Providing vaccinations against a variety of diseases is an everyday occurrence in the pharmacy today. It was not always the case. I recall 15 years ago training all the pharmacists on providing vaccines in the regional grocery chain where I practiced. I had partnered with a colleague who had a closed-door pharmacy, and we jointly invested in the purchase of 1,000 influenza doses. He had the licenses, so we could create and set up billing and flu clinics at assisted living facilities. I wanted to experiment with hosting scheduled walk-in clinics at the pharmacy office. We planned well, were organized, and had schedules and supplies set and backend operations in order. Then a vaccine shortage hit. The Minnesota Department of Public Health was identifying providers with vaccines to match to high-priority patient needs. We began adapting our practice plan to accommodate a different walk-in patient population and the waiting lines at each of our scheduled clinics. We brought in hot coffee and soup to support patients while they waited. All told, what we had planned to be a three-month clinic/walk-in vaccination schedule was reduced to 45 days when all of the vaccine we had purchased was used!

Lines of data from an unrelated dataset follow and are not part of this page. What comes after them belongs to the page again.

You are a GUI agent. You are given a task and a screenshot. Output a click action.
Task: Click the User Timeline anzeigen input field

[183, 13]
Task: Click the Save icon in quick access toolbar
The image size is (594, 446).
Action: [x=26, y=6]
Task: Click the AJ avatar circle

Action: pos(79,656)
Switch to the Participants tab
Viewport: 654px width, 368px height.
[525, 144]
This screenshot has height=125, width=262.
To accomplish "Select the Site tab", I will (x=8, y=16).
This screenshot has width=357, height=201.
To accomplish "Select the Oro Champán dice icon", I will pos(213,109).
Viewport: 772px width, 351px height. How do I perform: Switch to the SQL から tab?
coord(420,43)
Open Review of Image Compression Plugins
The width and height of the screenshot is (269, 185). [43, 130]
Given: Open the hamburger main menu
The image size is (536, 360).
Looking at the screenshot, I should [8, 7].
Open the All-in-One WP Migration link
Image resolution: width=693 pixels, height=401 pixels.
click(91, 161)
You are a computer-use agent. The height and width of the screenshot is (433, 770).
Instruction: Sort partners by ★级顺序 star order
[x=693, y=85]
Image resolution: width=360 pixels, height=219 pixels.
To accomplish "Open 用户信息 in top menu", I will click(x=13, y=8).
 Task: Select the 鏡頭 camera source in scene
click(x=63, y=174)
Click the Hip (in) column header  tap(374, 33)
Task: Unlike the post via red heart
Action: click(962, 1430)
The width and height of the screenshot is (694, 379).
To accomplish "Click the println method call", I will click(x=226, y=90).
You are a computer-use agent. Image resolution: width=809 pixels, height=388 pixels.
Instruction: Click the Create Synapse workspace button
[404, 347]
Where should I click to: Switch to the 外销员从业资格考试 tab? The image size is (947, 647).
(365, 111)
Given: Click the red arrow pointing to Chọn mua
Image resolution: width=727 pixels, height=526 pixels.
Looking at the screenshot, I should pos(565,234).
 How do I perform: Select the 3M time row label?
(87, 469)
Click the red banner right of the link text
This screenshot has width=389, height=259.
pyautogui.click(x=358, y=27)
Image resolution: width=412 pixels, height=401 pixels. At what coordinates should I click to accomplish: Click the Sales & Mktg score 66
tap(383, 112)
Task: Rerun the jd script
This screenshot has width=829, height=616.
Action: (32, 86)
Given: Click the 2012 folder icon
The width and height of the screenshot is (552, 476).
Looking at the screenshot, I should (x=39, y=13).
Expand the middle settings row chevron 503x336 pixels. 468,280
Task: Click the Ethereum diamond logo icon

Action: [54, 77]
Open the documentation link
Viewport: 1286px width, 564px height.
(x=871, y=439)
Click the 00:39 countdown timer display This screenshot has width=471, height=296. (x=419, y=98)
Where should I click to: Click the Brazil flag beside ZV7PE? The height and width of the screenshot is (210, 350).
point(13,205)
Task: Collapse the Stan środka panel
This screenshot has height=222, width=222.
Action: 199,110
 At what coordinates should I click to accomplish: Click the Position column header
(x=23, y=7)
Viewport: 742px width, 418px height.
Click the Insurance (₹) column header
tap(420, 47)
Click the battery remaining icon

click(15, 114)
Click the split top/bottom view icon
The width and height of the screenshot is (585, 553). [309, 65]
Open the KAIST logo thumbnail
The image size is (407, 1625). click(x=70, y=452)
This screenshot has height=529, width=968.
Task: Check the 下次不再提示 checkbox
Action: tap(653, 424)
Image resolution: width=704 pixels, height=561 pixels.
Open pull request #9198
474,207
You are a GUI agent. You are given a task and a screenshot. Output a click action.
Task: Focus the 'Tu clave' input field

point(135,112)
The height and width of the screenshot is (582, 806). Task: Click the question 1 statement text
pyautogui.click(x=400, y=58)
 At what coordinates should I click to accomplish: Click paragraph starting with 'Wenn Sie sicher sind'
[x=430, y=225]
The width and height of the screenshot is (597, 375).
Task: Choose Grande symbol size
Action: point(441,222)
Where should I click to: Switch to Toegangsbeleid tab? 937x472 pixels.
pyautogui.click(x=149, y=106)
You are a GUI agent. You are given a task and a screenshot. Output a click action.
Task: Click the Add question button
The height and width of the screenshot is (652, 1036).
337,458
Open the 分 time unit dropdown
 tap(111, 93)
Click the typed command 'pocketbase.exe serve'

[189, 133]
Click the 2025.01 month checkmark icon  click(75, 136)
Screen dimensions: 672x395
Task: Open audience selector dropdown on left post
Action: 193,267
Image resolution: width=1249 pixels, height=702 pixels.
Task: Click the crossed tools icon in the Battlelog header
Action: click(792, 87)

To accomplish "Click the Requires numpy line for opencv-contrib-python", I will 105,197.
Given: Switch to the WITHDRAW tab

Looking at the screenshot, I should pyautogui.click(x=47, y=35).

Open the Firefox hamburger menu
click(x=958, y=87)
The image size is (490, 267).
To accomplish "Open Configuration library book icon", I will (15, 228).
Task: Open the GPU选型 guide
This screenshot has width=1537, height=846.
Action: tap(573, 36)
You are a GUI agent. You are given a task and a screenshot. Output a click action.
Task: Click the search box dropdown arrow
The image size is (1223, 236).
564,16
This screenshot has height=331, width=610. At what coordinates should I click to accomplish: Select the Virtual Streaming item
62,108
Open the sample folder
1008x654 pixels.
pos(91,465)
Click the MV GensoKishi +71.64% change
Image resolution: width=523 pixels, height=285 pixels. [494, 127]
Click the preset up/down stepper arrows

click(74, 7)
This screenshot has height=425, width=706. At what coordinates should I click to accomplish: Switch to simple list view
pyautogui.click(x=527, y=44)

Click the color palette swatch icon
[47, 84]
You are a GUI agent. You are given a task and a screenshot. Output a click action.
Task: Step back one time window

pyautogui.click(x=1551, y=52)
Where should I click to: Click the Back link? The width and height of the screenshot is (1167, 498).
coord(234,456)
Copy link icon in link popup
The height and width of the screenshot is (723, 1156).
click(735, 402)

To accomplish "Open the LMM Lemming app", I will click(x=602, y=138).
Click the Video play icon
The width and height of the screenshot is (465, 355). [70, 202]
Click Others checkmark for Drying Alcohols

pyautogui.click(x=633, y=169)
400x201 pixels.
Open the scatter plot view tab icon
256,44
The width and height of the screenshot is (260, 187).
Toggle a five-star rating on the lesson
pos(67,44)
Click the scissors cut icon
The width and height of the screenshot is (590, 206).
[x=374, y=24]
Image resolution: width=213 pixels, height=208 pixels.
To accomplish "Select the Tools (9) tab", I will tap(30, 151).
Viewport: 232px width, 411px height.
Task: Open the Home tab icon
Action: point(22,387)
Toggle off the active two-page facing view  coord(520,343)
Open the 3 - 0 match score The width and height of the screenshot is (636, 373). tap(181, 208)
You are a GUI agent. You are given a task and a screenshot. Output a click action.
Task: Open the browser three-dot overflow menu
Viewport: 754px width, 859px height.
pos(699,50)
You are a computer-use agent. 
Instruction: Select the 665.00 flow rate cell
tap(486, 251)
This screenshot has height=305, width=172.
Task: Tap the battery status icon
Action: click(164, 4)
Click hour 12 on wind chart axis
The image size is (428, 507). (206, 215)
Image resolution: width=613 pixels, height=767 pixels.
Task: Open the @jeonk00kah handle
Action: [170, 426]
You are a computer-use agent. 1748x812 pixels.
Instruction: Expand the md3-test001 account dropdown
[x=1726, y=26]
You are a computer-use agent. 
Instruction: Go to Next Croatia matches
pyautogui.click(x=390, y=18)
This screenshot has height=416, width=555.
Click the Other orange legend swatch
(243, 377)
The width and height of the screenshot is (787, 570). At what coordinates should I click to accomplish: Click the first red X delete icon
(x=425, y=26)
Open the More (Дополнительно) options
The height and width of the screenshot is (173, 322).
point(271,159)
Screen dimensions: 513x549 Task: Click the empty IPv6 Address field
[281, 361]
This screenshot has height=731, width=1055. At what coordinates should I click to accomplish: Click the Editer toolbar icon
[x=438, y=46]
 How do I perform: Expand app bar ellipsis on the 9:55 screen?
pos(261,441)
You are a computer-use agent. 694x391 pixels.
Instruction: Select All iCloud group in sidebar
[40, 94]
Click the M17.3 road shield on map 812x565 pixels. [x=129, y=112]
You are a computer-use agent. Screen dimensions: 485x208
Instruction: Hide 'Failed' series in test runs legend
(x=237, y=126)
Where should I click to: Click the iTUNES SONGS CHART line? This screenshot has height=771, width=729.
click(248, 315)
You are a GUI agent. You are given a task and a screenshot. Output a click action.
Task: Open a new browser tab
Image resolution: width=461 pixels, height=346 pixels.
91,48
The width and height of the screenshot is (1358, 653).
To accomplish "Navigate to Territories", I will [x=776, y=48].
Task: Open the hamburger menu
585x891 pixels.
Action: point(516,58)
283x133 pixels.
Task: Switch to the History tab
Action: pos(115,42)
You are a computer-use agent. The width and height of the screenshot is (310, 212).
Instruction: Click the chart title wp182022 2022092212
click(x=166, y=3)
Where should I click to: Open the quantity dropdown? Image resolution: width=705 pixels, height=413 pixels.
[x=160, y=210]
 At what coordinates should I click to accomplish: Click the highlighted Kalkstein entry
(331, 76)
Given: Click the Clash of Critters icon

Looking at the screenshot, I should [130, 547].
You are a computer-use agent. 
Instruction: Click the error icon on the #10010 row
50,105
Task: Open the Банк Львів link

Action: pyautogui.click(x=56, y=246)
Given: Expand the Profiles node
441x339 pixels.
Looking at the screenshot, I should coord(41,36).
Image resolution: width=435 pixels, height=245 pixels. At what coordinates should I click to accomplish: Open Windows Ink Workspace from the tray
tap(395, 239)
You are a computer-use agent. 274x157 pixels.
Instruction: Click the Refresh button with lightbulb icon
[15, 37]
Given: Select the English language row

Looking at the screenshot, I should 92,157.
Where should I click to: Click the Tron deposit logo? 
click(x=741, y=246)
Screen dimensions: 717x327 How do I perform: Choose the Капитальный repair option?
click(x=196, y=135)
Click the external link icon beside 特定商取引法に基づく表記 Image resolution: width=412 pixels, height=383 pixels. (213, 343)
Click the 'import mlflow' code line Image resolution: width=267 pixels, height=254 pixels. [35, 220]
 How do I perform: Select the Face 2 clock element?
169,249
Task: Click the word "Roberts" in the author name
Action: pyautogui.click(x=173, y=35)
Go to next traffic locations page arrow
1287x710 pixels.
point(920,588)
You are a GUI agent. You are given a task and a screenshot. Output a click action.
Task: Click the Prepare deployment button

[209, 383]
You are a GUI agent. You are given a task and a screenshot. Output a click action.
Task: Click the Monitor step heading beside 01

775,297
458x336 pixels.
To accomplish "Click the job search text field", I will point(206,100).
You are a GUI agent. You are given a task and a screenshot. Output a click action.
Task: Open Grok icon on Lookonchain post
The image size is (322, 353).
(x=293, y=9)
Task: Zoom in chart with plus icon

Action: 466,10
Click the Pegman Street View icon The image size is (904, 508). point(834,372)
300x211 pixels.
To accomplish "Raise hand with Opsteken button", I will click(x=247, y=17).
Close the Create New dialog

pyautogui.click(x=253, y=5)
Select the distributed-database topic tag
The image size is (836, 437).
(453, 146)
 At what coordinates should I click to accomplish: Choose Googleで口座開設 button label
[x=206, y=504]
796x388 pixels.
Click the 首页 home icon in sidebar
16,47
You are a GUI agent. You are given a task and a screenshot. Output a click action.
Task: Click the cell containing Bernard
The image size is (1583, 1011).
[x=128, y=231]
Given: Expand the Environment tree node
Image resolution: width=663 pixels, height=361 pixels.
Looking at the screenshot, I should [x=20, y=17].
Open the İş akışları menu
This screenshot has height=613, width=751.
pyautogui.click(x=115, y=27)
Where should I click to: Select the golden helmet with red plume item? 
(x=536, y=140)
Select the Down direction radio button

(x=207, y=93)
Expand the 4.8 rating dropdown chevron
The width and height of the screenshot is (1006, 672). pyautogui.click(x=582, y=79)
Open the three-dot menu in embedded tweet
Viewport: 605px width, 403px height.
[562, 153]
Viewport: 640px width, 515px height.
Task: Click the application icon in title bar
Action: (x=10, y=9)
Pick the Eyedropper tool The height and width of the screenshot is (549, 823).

That early innovative effort was motivated by my desire to “walk the walk and talk the talk.” I had been actively involved in moving the concept of pharmaceutical care forward, encouraging colleagues to implement new clinical services. I was part of the team among our national organizations that helped craft the strategic plan to make immunization services the first widespread clinical offering in pharmacy. It was no small feat, but a solid plan that encompassed the necessary legislation and regulation, education and training, and stakeholder outreach made this possible over the course of a decade or so. In 1995, around the time we began discussing immunizations as a widespread clinical service, only nine states allowed pharmacists to immunize. In 2009, Maine became the last state to pass enabling legislation allowing pharmacists to provide influenza vaccination.
Flash forward to this season. A number of associations and pharmacy organizations have been actively engaged in proactive outreach, with even more emphasis during National Influenza Vaccination Week, December 1-7, encouraging families to get their influenza vaccine. CDC reported through the end of November that 169 million doses of vaccine had been distributed.
As a practicing pharmacist, I witness firsthand the importance of suggesting flu vaccine to each patient at the pharmacy and how effective that outreach is in getting people to make the decision to be vaccinated. Having pharmacy-specific vaccination goals is a useful way to encourage this outreach. Special campaign days also are effective, especially with a little friendly competition among teammates. System tools can also provide support during the prescription-filling process, triggering the “ask” to a patient if they would like to receive the flu shot and proactively processing the claim, making vaccination conveniently ready when the patient decides to come in to receive it.
These efforts have helped increase influenza vaccination rates across the United States, rising above 40% in 2013 and undoubtedly higher now.
With the flu season upon us, now is the time to get your flu shot if you have not done so already! Remember, your pharmacist is easy to reach and ready to help!
Marsha K. Millonig, MBA, BPharm, is president and CEO of Catalyst Enterprises, LLC, and an Associate Fellow at the University of Minnesota College of Pharmacy’s Center for Leading Healthcare Change.